Records excerpted from a collection:
— START —
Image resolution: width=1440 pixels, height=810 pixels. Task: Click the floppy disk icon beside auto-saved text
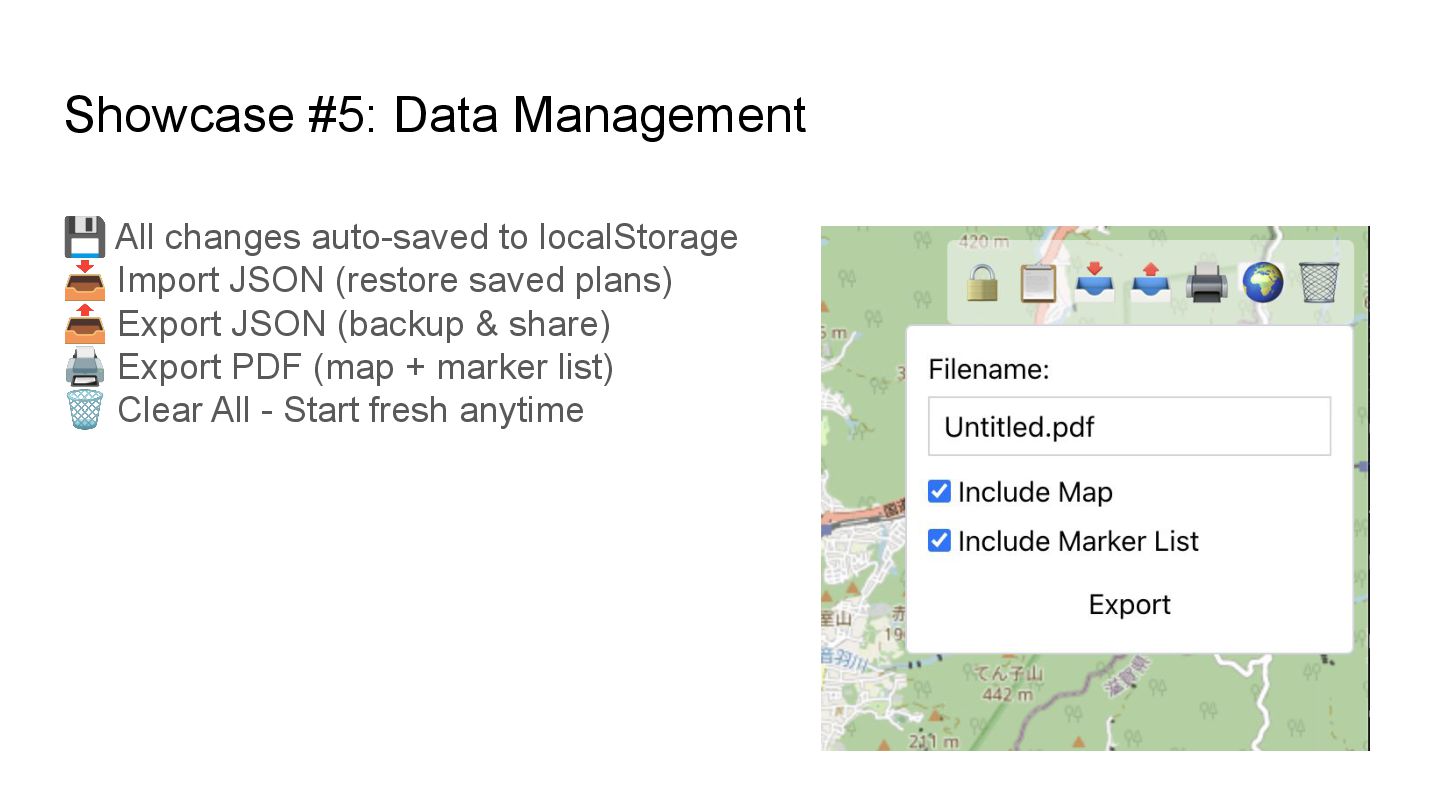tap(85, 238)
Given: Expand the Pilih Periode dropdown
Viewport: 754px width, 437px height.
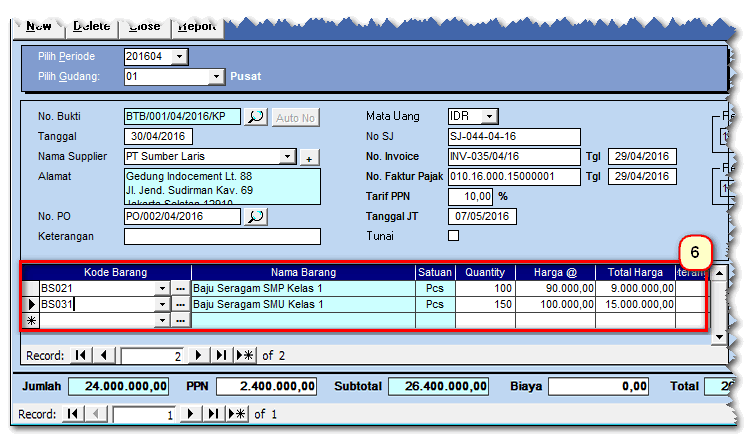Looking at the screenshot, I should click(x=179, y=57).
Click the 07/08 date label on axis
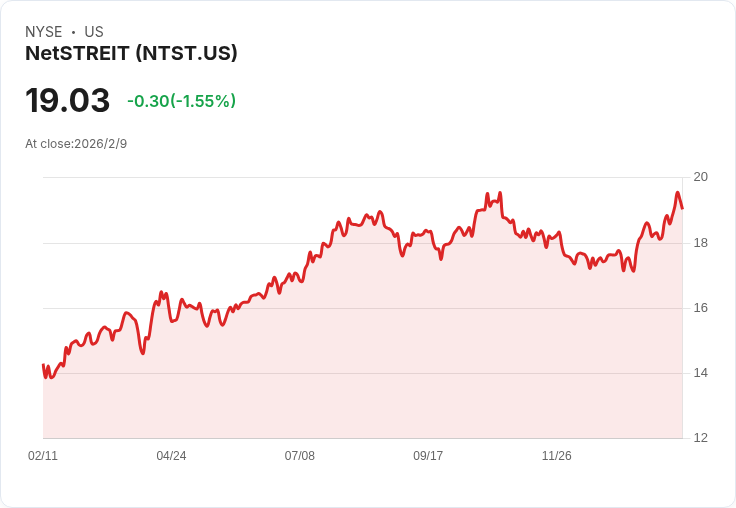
— END —
What you are asked to do - Switch "floppy disk icon" to "save icon" throughout the material above and write all of its lines out again with nothing else changed. Leave the pictures out.

Task solution -
Image resolution: width=1440 pixels, height=810 pixels. Task: Click the save icon beside auto-saved text
tap(85, 238)
Given: Expand the Pilih Periode dropdown
Viewport: 754px width, 437px height.
Looking at the screenshot, I should click(x=179, y=57).
Click the 07/08 date label on axis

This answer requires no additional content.